To read a line from the byte buffer, the buffer needs to be decoded into characters and split into lines by searching for the new line character(s). One way to do this is convert the entire byte buffer into a character buffer, create a regular expression to match a line, and iterate across the buffer.

  1. // Regular expression pattern used to match lines
  2. Pattern linePattern = Pattern.compile(".*\r?\n");
  3.  
  4. // Decode the file into a char buffer
  5. CharBuffer cb =
  6. Charset.forName("ISO-8859-15").newDecoder().decode(bb);
  7.  
  8. // Create the matcher and iterate over the buffer
  9. Matcher lm = linePattern.matcher(cb);
  10. while ( lm.find() ) {
  11. String line = lm.group();
  12. // process the line
  13. }

This new implementation was slower than the initial version. After profiling the code (using Java's profiler), this solution required significantly more memory due to decoding the entire file into a character buffer.

In addition to the memory increase, a significant amount of time was spent executing the group method that returns the string matched by the find.

An alternative is to create a Reader from the channel using the Channels utility class.

  1. BufferedReader reader =
  2. new BufferedReader(Channels.newReader( fc, "ISO-8859-15" ) );
  3. String line = null;
  4. while((line = reader.readLine()) != null) {
  5. // process the line
  6. }

This solution performed better than the line matcher approach but did not show an improvement over the original buffered-reader approach.

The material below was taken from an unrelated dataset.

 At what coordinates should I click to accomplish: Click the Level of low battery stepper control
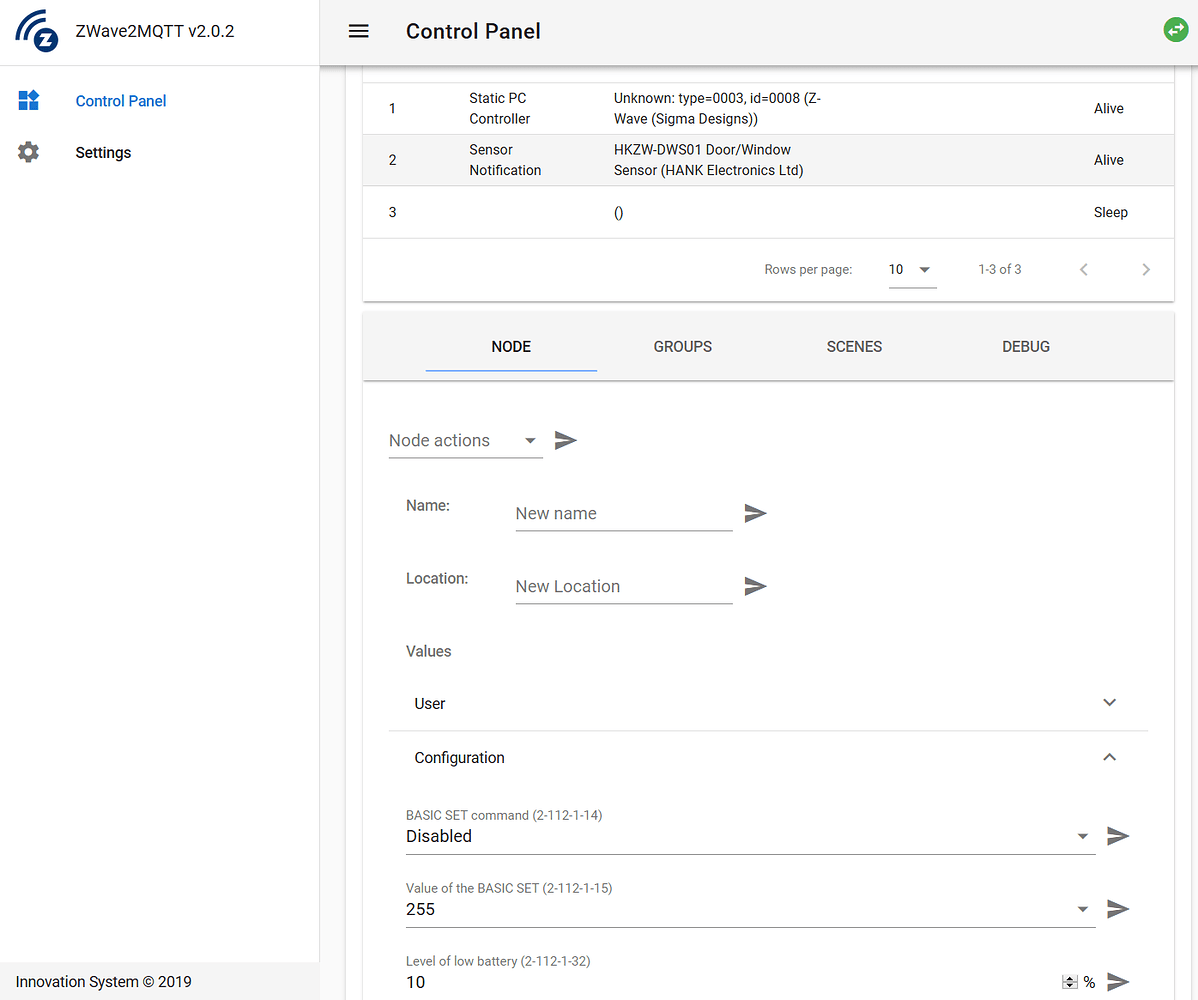pyautogui.click(x=1067, y=982)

In general, the original buffered-reader approach suffers from creating many temporary objects and demanding a lot of memory. The simple attempt to improve the application by mapping the file into memory did not improve the performance.

A more complete solution is to concentrate on reducing the number of temporary objects and making use of direct buffers when possible. This example demonstrates that memory-mapped files are not going to improve performance of sequentially accessed, line-based data.

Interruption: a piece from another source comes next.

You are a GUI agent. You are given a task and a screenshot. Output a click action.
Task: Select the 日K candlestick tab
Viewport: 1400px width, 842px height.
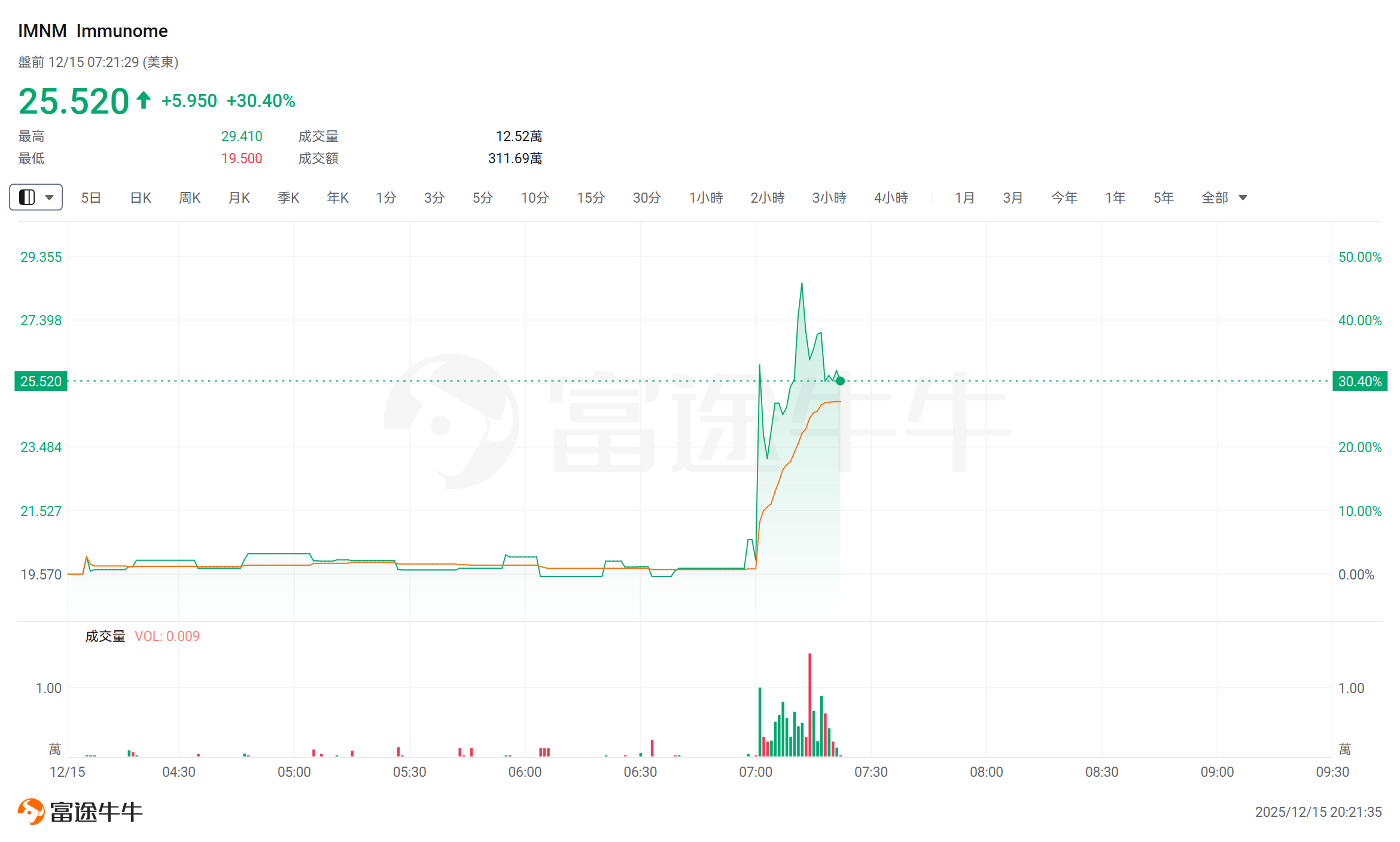point(141,197)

Memory mapped files, however, can be much more efficient when dealing with large binary data sets or randomly accessed data. This is because the operating system handles the paging of the data and can perform very fast copy and move operations.

Test Results

The tests were run on a Windows 98 machine with JRE 1.4.1_01, a Sun Solaris 2.8 machine with JRE 1.4.0_01, and a Linux machine with JRE 1.4.1. Some tests were run using the -server option which enables the server HotSpotTM VM. Times are in milliseconds.

Windows 98
File SizeBufferedMapped
 4M  26475  26827
 1.5M  10790  11935
 500K  5190  5446
 100K  2082  2300

 

Linux
File Size  Buffered Mapped Buffered (-server)  Mapped (-server)   
 4M  20984  24626  40437  37312
 1.5M  9658  11145  26124  24377
 500K  5512  6241  13990  13625
 100K  2768  3444  5364  5590

 

Sun Solaris 2.8
File Size  Buffered Mapped Buffered (-server)  Mapped (-server)   
 4M  9254  10578  9084  9935
 1.5M  3843  4474  4996  5640
 500K  1795  2095  3188  3393
 150K  883  1001  1488  1676

For all test cases, the buffered I/O was faster than the memory-mapped file. The memory-mapped solution was from 2% to 20% slower.

For nearly all test cases, the server HotSpot™ performed worse, especially on Linux. The one exception is the 4M file on Solaris.

An interesting note is when running with the server HotSpot™ on Linux, the memory mapped solution performed better for file sizes 500K and above.

Summary

The NIO APIs introduce facilities for scaleable I/O, fast buffered binary and character I/O, regular expressions, and charset conversion. They are not intended to replace but to augment Java's current I/O.

The Java community is excited because some of these capabilities were only available to C programmers (e.g., multiplexed, non-blocking I/O, file locking, and memory-mapped files). This will likely enable the migration of high-performance C applications to the Java platform with similar performance characteristics.